Portugal é (ou já foi) um país idealizado como uma porta aberta para a Europa, principalmente para um rapaz “simples” do interior brasileiro?

É. Já foi mais. Depois da crise, todos no Brasil entenderam que as coisas na Europa e em Portugal não estavam fáceis, principalmente quem morava em Lisboa. Na época em que se passa o filme, 2005/2014, eram pessoas de classes sociais mais desfavorecidas que vinham para Portugal e para Lisboa, mas hoje em dia são brasileiros endinheirados de classe média alta que procuram refúgio em Lisboa. Conheço muitas pessoas aqui no Rio que foram ou querem ir morar em Lisboa. São pessoas que não estão necessariamente à procura de trabalho. Vão passar a reforma ou trabalhar para o Brasil à distância, escrevendo ou investindo e criando as suas oportunidades. Lisboa é uma cidade que neste momento está na moda no Brasil. É que nós, por vezes, ao vivermos em Lisboa temos tendência a menosprezar a nossa cidade. Mas as misérias sociais e políticas do Brasil e do Rio de Janeiro, a violência do dia-a-dia, a violência do crime e a violência política que se vive através do golpe de estado institucional neoliberal e fascista que serve como manto para tapar a corrupção faz com que Lisboa seja um paraíso se comparado com o Rio e o Brasil. A miséria no Brasil não tem comparação com a pobreza que existe em Portugal. Mesmo com a crise económica da qual ainda estamos a sair. Durante o auge económico no Brasil, há uns três ou quatro anos, muitos brasileiros regressaram e foi quando muitos portugueses vieram também para o Brasil. Mas, tirando as possibilidades de trabalho, a vida no Brasil é muito dura. Eu vim para trabalhar, para filmar e fazer este filme. Mas é uma vida dura.

Qual a sua relação pessoal com Lisboa? Sente que é hoje um local de passagem/ turismo, e hostil para quem quer cá viver?

Lisboa mudou muito nos últimos anos. Eu não reconheço muitos lugares da baixa e do Chiado, ou do Bairro Alto. As minhas tascas e restaurantes mudaram ou fecharam e transformaram-se e não foi para melhor. Há uma espécie de globalização turística que transformou Lisboa. Padarias “gourmet”, tasKas com K metidas a moderninhas, enfim, coisas que descaracterizaram a cidade mas das quais o turista gosta. Isso aconteceu em parte como saída para a crise económica. Mas não me parece nada uma cidade hostil. Nem para estrangeiros.
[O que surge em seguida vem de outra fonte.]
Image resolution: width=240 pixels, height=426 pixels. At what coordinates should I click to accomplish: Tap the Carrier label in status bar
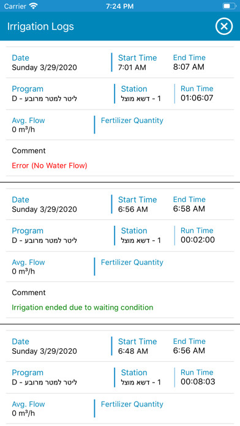[15, 6]
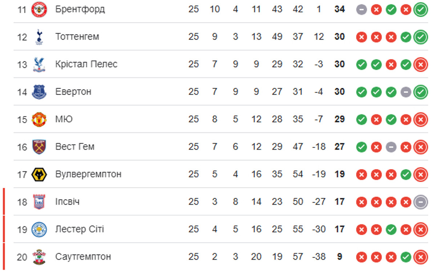This screenshot has height=271, width=436.
Task: Click Brentford's points total 34
Action: 339,9
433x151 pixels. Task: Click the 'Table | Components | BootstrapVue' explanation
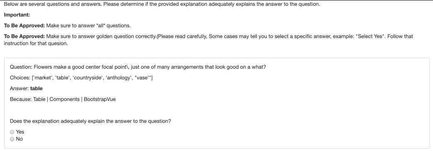coord(74,99)
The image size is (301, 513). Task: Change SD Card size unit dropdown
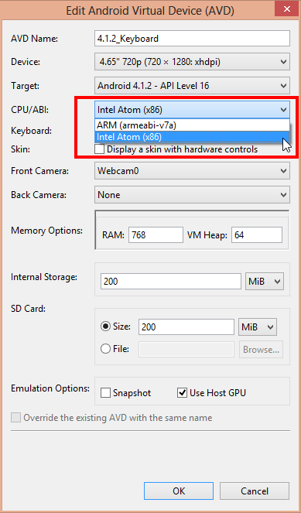(258, 327)
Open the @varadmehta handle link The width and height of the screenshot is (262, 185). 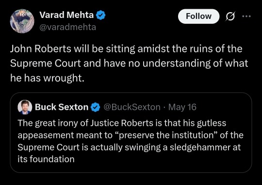click(67, 27)
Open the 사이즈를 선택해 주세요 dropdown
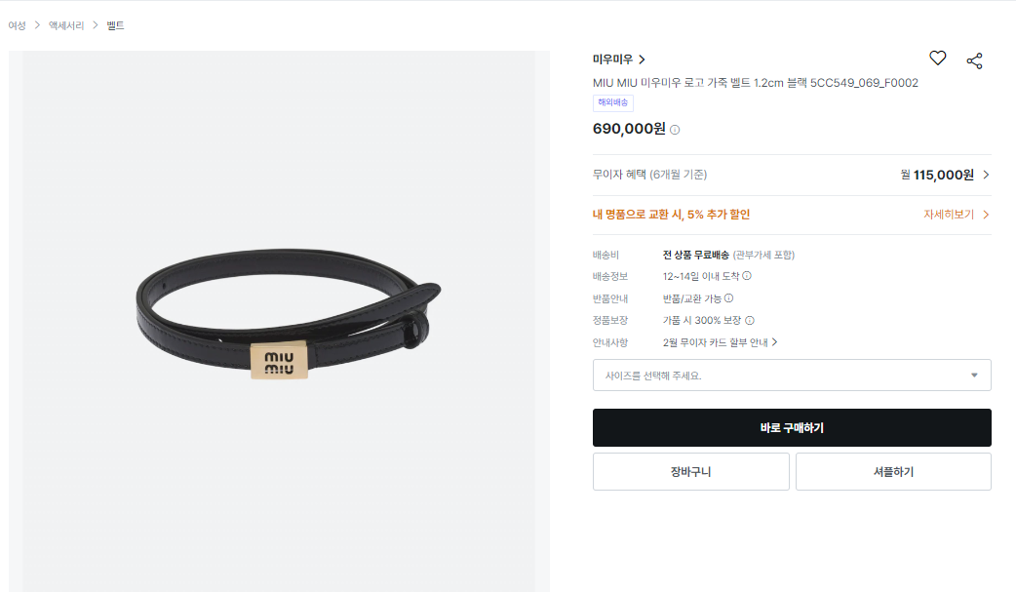Screen dimensions: 1016x594 click(791, 375)
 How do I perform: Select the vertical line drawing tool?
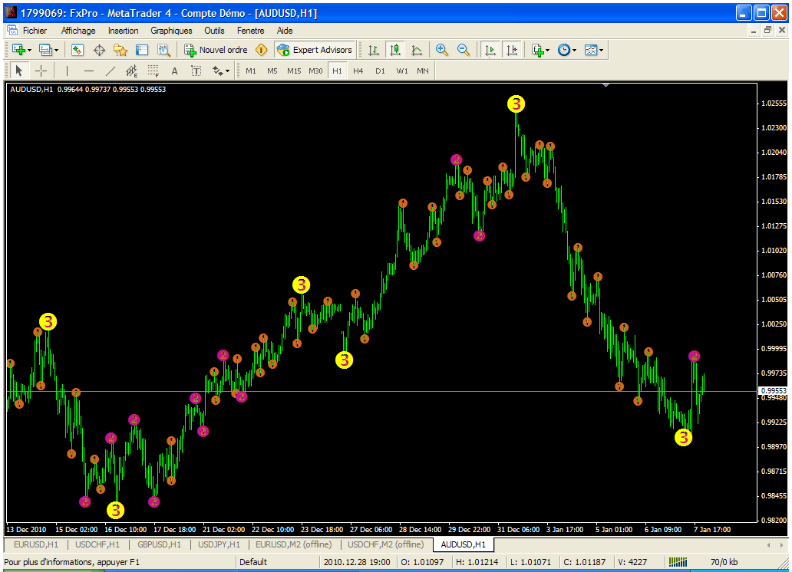(x=67, y=71)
Claro que chegar sem conhecer ninguém, à procura de trabalho e com muita ingenuidade e pouco dinheiro torna a pessoa muito vulnerável, que é o que acontece no filme. Muita gente sofreu muito ao vir para Portugal nessas condições. A máfia da prostituição e o trabalho escravo existem em Portugal. Por outro lado Lisboa é uma cidade tão pacata, tão tranquila, não é? Não há muito transito, se comparado com o Rio ou São Paulo onde se demora séculos para ir de um lugar ao outro. O crime é muito pouco atuante, não há milícias nem traficantes que governam zonas em que o governo e a autoridade oficial não entra como acontece nas Favelas. Não se corre um risco de vida tão grande nas ruas. Então é um outro mundo. Pessoalmente é, e sempre será, a minha cidade. Embora as mudanças que referi já me façam estranhar e sentir-me por vezes como estrangeiro na minha cidade. É uma cidade com um turismo muito forte neste momento. Ainda há problemas económicos e de desemprego muito graves. Mas temos muito sol, vinho bom e barato e sardinha assada. (Risos) Tenho muitas saudades!

Que outros projetos vê emergir no futuro?

Tenho em curso vários projetos que abordam essa temática das ligações entre Portugal e o Brasil. Uma ficção sobre o naufrágio de um navio negreiro português e brasileiro numa costa deserta no final do século XIX em que os brancos ficam em inferioridade numérica numa praia que desaparece na maré cheia deixando os náufragos literalmente sem pé. E um projeto de documentário sobre a língua geral amazónica, o Nheengatu que tem origem no Português e no Tupi Guarani. E vários outros projetos sempre em desenvolvimento.